A Câmara dos Deputados aprovou nesta terça-feira (19) o regime de urgência para um projeto que visa combater a adultização de crianças nas redes sociais.
A decisão foi tomada de forma simbólica e rápida, sem registro nominal de votos, o que gerou críticas da oposição ao processo.
O tema ganhou destaque após denúncias recentes de exploração infantil por influenciadores digitais, motivando a mobilização dos parlamentares.
Tramitação acelerada e polêmica
A aprovação da urgência ocorreu em poucos minutos no início da sessão, sem que houvesse registro de votos dos deputados. O partido Novo tentou solicitar o registro nominal, mas o presidente da sessão, Hugo Motta (Republicanos-PB), afirmou que o pedido foi feito após a aprovação simbólica.
Parlamentares da oposição criticaram a velocidade do processo e levantaram preocupações sobre possíveis riscos à liberdade de expressão. “Quero lamentar a decisão monocrática. Quero pedir para esse Parlamento colocar a mão na consciência: chega de decisão monocrática”, disse o deputado Eli Borges (PL-TO). Ele ressaltou a importância de combater a adultização, mas alertou para a necessidade de garantir a liberdade de expressão.
Contexto e motivação
O presidente da Câmara, Hugo Motta, declarou que o combate à adultização infantil será o principal tema da semana.
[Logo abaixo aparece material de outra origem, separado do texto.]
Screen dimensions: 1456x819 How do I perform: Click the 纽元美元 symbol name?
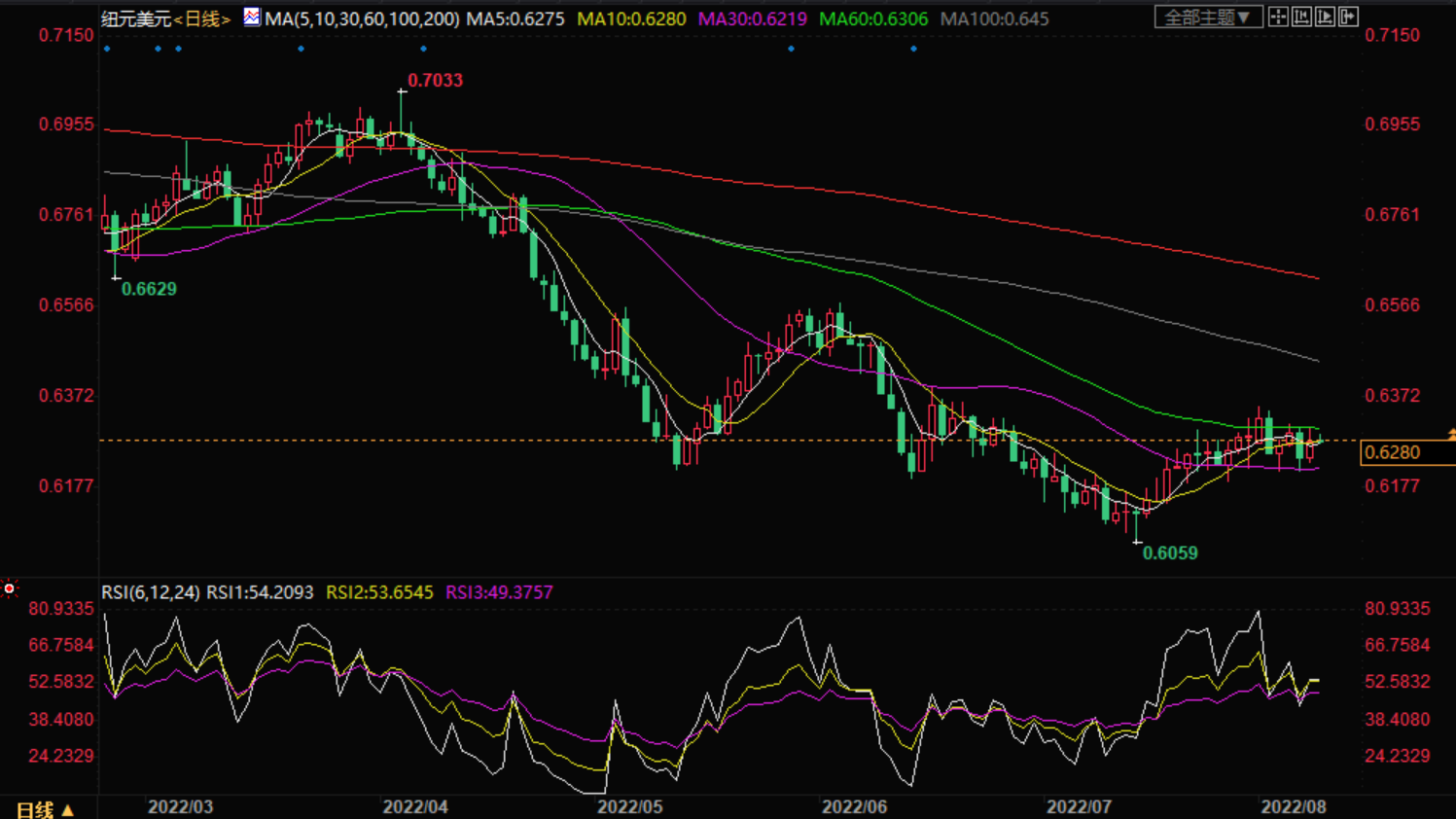click(x=136, y=18)
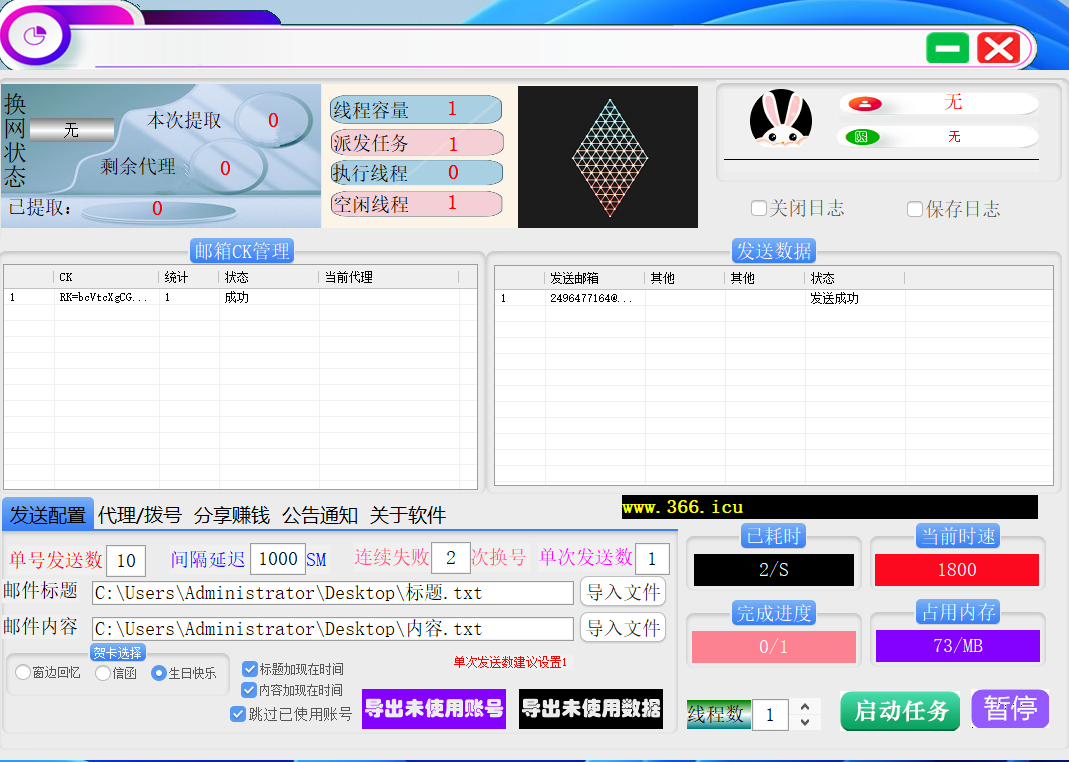
Task: Click the 间隔延迟 input field
Action: [x=277, y=559]
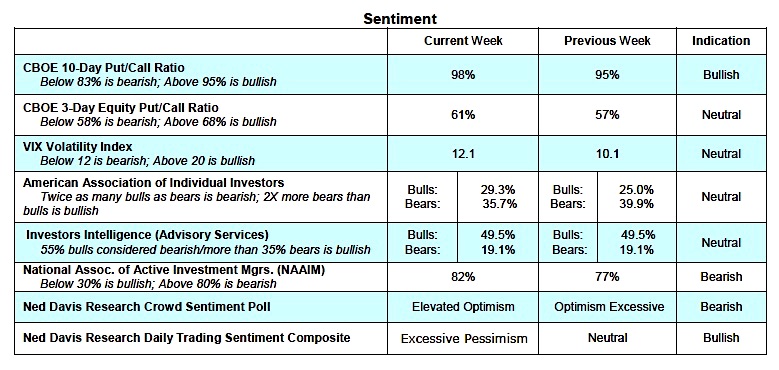Click the Indication column header
The width and height of the screenshot is (779, 370).
[721, 41]
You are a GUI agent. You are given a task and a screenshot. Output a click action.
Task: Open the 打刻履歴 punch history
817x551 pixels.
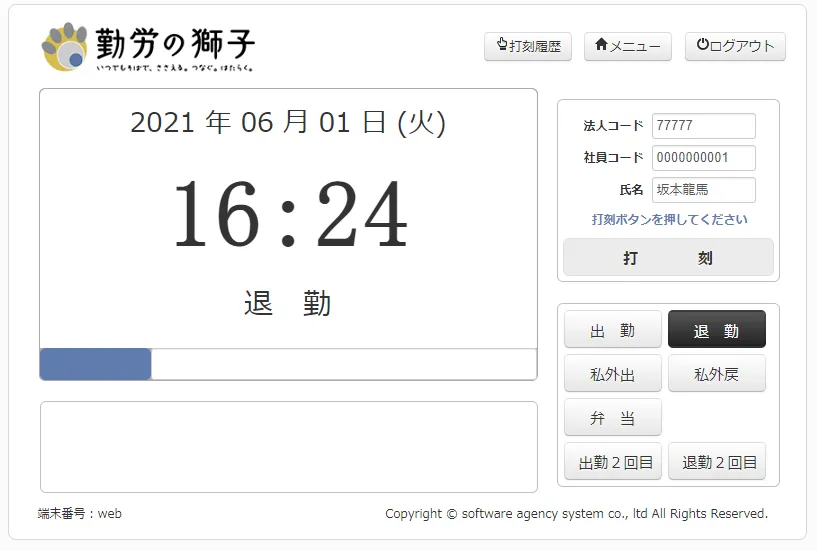point(528,46)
Uma comissão geral está marcada para esta quarta-feira (20) para aprofundar o debate sobre o assunto.
Fatos recentes impulsionam discussão
A mobilização parlamentar foi intensificada após o influenciador e humorista Felipe Bressanim Pereira, conhecido como Felca, publicar um vídeo no sábado (9) denunciando o influenciador paraibano Hytalo Santos por suposta exploração de menores nas redes sociais.
Na sexta-feira (15), Hytalo Santos foi preso junto com o marido em Carapicuíba, na grande São Paulo. Ele está sob investigação do Ministério Público da Paraíba (MP-PB) e do Ministério Público do Trabalho (MPT) por exploração e exposição de menores de idade em conteúdos digitais.
Esses casos recentes trouxeram à tona a urgência de discutir mecanismos legais para proteger crianças e adolescentes da exposição inadequada e da exploração nas plataformas digitais.